The core of many iterative methods in numerical linear algebra is the projection of a matrix onto a lower dimensional Krylov subspace, which allows features of a high-dimensional matrix to be approximated by iteratively computing the equivalent features of similar matrices starting in a low dimension space and moving to successively higher dimensions. When A is symmetric and we wish to solve the linear problem Ax = b, the classical iterative approach is the conjugate gradient method. If A is not symmetric, then examples of iterative solutions to the linear problem are the generalized minimal residual method and CGN. If A is symmetric, then to solve the eigenvalue and eigenvector problem we can use the Lanczos algorithm, and if A is non-symmetric, then we can use Arnoldi iteration.

==Software==

Several programming languages use numerical linear algebra optimisation techniques and are designed to implement numerical linear algebra algorithms. These languages include MATLAB, Analytica, Maple, and Mathematica.
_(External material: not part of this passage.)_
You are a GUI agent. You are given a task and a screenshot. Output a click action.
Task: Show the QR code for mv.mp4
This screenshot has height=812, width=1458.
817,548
Other programming languages which are not explicitly designed for numerical linear algebra have libraries that provide numerical linear algebra routines and optimisation; C and Fortran have packages like Basic Linear Algebra Subprograms and LAPACK, Python has the library NumPy, and Perl has the Perl Data Language. Many numerical linear algebra commands in R rely on these more fundamental libraries like LAPACK. More libraries can be found on the List of numerical libraries.